Забыв даже свой шелковый чулок со стрелкой, цвета загара, она сунула его в сапог. Не вспомнила даже и о письме Степана, оставленном возле зеркала, забыла убрать и бутыль одеколона, открытую, с пробочкой возле нее.

С простой железной лопатой в руке вместе со всеми служащими управления пошла на прорыв Уланова.

Когда все фаланги прошли и когда все грузовики с песком укатили, на место прорыва в легковой машине примчался Сутулов. Перед воротами управления машина остановилась, из нее вместе с Сутуловым вышел кто-то высокий.

– Пропустите к Улановой! – приказал Сутулов часовому.

– Идите, Степан, к ней, – сказал он высокому человеку с бледным лицом. – Если же не застанете, садитесь на первый же грузовик – и на трассу: скорее всего она уже там.

– Мне, может быть, сейчас, не заходя, ехать на трассу? – спросил Степан.

– Это как вы хотите, – холодно ответил Сутулов, – хотите, садитесь.

– Нет, я бы, пожалуй…

– А ну тебя!.. – резко оборвал Сутулов, хлопнул дверцами и укатил.

До того ли было теперь Сутулову!

Часовой пропустил Степана, указал ему барак Улановой и то самое окно, куда стучалась Евстолия Васильевна. Степан тоже в это окно постучал, потом заглянул, потом обошел барак с другой стороны, в дверь постучал, потом ее приоткрыл: дверь была не заперта…

Он вошел в эту комнату, где все было брошено в том самом виде, как оно было при стуке в окно Евстолии Васильевны.
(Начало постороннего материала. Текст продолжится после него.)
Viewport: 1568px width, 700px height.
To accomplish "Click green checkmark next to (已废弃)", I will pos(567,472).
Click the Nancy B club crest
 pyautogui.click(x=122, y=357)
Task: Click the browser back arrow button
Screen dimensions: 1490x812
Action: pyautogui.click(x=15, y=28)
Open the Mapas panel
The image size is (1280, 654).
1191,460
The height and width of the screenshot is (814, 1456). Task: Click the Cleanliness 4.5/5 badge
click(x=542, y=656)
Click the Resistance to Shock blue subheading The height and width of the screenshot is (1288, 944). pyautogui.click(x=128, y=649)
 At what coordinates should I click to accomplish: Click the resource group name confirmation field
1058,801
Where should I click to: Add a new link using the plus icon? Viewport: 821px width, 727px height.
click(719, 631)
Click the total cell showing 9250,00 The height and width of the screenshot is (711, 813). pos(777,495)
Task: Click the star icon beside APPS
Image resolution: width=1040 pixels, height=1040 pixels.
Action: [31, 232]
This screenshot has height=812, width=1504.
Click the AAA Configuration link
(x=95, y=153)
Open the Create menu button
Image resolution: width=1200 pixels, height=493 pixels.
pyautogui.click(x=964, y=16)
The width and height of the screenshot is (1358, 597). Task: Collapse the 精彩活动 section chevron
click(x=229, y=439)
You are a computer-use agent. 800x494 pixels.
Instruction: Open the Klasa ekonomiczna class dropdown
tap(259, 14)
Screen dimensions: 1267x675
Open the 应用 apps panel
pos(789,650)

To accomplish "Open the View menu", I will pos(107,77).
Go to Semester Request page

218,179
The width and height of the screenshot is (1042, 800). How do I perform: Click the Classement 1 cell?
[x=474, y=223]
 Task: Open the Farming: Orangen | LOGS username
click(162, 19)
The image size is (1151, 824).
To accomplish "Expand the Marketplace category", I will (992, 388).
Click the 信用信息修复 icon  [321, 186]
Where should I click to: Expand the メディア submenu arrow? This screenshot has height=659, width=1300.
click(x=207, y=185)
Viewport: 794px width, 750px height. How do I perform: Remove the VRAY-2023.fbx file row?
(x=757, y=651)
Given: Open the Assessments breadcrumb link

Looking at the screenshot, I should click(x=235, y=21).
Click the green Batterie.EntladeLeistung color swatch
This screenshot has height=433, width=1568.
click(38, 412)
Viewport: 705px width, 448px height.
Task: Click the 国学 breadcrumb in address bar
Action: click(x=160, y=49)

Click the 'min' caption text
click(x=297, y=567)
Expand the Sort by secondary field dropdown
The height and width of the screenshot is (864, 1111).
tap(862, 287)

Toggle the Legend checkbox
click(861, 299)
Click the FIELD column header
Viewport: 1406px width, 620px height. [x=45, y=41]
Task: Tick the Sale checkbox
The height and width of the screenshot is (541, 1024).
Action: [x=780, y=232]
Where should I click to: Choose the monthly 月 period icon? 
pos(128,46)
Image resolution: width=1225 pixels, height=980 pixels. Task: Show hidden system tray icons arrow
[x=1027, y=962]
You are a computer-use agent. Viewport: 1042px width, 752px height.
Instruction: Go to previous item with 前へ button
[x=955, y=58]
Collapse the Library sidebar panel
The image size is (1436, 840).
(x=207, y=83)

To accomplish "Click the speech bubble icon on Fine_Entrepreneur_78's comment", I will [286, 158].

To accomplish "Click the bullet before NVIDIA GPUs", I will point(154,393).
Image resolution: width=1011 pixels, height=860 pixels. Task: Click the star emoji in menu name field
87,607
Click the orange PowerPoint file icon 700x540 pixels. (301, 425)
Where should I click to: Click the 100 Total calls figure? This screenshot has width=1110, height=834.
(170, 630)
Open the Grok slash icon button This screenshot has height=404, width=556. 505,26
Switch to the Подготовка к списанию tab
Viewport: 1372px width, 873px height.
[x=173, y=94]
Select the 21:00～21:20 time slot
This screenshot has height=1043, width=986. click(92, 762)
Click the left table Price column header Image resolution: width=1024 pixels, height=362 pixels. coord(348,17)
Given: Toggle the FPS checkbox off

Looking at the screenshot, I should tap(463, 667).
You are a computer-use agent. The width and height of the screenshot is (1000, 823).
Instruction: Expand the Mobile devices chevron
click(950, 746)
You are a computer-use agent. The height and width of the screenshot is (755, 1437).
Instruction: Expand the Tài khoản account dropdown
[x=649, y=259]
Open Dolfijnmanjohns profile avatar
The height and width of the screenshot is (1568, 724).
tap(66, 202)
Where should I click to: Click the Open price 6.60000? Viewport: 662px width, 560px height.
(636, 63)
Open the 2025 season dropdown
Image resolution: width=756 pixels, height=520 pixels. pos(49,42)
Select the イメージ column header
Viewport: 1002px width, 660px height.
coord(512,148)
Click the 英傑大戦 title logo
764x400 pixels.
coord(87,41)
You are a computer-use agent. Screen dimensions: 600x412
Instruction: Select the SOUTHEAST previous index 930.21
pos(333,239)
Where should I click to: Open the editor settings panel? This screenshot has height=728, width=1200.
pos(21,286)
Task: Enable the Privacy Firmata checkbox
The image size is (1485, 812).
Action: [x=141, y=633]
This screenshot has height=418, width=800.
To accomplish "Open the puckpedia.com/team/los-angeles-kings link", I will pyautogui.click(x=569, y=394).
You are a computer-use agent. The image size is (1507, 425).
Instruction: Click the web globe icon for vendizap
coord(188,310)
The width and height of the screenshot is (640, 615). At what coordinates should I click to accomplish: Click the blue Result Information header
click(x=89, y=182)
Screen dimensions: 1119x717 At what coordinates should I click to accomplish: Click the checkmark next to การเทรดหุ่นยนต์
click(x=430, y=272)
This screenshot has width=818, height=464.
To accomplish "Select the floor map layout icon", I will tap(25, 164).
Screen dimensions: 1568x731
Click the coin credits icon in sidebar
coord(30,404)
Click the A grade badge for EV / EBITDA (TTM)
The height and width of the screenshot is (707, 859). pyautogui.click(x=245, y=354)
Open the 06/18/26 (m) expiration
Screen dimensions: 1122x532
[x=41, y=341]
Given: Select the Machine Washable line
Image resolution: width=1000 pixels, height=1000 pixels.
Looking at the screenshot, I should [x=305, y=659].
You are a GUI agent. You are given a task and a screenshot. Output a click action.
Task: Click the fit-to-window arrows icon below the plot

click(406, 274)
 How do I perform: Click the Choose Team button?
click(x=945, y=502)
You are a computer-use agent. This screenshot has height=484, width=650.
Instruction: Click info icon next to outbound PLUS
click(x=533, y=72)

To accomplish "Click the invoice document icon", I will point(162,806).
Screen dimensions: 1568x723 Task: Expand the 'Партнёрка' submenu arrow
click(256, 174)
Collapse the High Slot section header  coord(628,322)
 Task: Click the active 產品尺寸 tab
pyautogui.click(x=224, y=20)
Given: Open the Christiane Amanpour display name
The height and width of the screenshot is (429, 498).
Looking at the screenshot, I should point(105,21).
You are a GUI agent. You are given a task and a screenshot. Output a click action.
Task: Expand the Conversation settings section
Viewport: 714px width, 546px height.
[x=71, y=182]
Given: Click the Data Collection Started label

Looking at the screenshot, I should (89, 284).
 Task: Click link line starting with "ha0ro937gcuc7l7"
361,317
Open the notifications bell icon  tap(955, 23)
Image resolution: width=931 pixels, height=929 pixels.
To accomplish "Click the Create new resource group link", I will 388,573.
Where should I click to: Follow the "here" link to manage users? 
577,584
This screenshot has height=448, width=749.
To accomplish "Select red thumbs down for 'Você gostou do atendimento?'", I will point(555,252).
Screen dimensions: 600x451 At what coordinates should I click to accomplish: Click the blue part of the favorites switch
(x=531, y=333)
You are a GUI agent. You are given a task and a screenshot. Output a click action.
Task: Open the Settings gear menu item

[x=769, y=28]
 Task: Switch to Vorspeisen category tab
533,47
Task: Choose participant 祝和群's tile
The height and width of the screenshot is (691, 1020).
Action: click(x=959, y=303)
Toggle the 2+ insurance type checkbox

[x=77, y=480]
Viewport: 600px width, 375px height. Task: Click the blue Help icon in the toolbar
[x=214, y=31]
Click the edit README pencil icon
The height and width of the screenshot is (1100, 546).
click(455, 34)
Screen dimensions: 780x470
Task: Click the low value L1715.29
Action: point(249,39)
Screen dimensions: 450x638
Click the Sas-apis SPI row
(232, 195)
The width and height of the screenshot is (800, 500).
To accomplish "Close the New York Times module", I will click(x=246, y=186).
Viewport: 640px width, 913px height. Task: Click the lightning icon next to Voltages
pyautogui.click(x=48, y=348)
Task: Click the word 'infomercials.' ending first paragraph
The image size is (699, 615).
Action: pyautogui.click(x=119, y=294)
И так бы оно осталось на века до раскопок, если бы при слове: «Аврал!» – было все засыпано пеплом. Нашли бы под пеплом один шелковый чулок на диване, и ученый строил бы свои предположения о втором чулке, и прочитал бы письмо, брошенное на столике, от какого-то Степана, и осмотрел бы бутыль с надписью: «Тройной одеколон».